Com efeito, a reprodução parcial da declaração fundamentadora do acto de liquidação impugnado não colide com a circunstância de terem sido apurados factos diversos, que constam da decisão da matéria de facto (referimo-nos, em concreto, ao ponto K. do probatório), que se mostram, parcialmente, em oposição com os dados apresentados pela AT na fundamentação do acto.
O cerne do recurso interposto passa, assim, por saber se a sentença errou na apreciação da matéria de facto e, consequentemente, se errou ao concluir que a Administração Tributária fez prova, como estava onerada, da existência de indícios sérios e sólidos que levassem à conclusão de que as facturas contabilizadas pela Impugnante não correspondiam a reais operações.

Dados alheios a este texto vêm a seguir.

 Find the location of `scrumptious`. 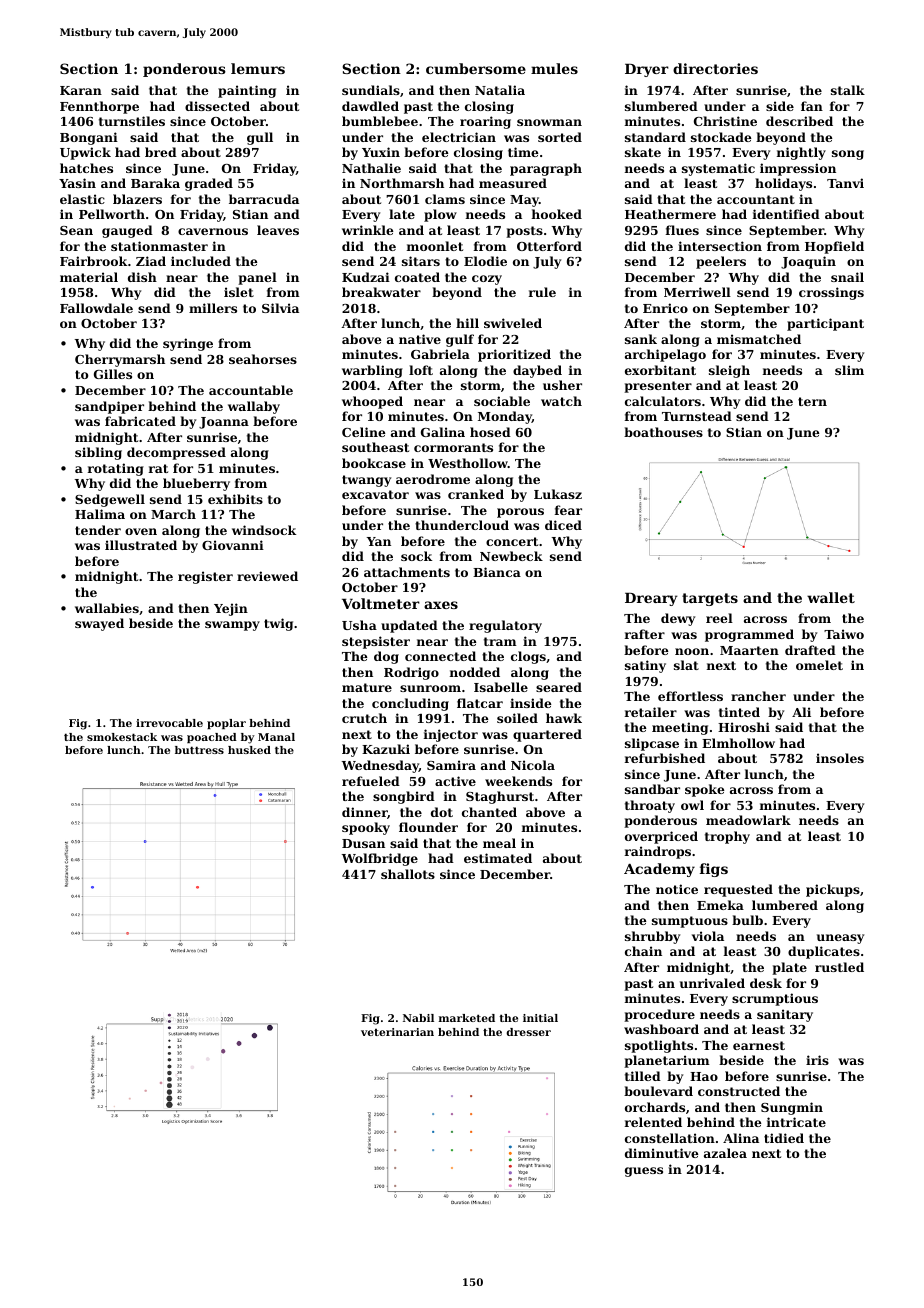

scrumptious is located at coordinates (775, 999).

Além do mais, “não ocorre omissão relevante de factos, com consequências anulatórias, se estes, não obstante não terem sido especificamente autonomizados na decisão da matéria de facto, se encontram referenciados e analisados na discussão jurídica da causa.” – cfr. Acórdão do TCAN, de 21/11/2019, proferido no âmbito do processo n.º 514/09.7BEPNF.
In casu, o teor do relatório de inspecção tributária (lido em articulação com os seus anexos) permite sindicar se a AT reuniu os factos-índice suficientes para efectuar as correcções em causa.

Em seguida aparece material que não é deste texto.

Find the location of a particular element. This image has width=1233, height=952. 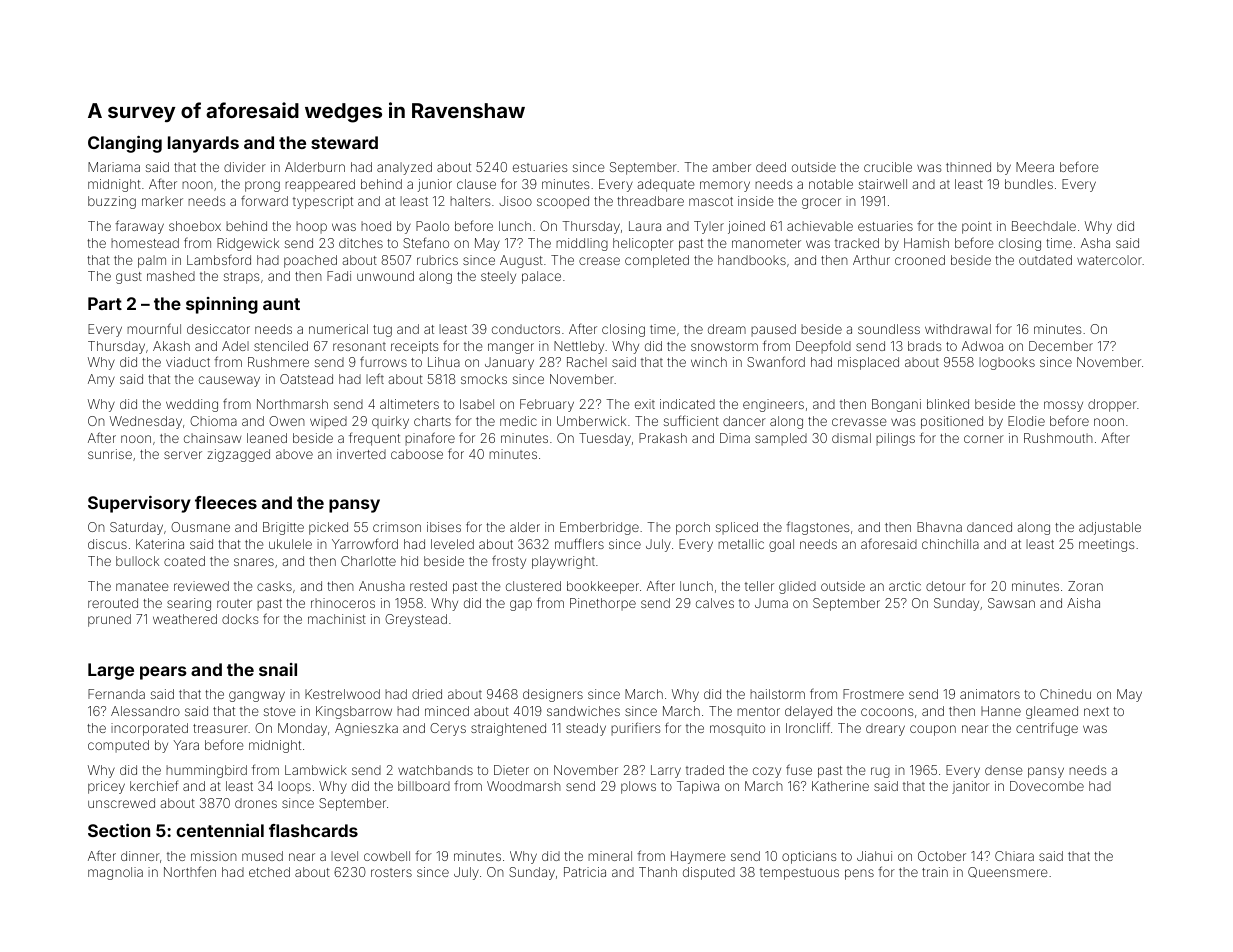

caboose is located at coordinates (417, 454).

Porém, a Recorrente defende, ainda, que o tribunal recorrido concluiu em clara contradição entre os fundamentos e a decisão que consta da sentença recorrida, ou pelo menos, existe ambiguidade ou obscuridade que torna a decisão ininteligível, com violação do plasmado no artigo 615.º, n.º 1, alínea c) do CPC e artigo 125.º do CPPT, causa de nulidade da sentença – cfr. conclusões 7.ª, 45.ª e 46.ª das alegações do recurso.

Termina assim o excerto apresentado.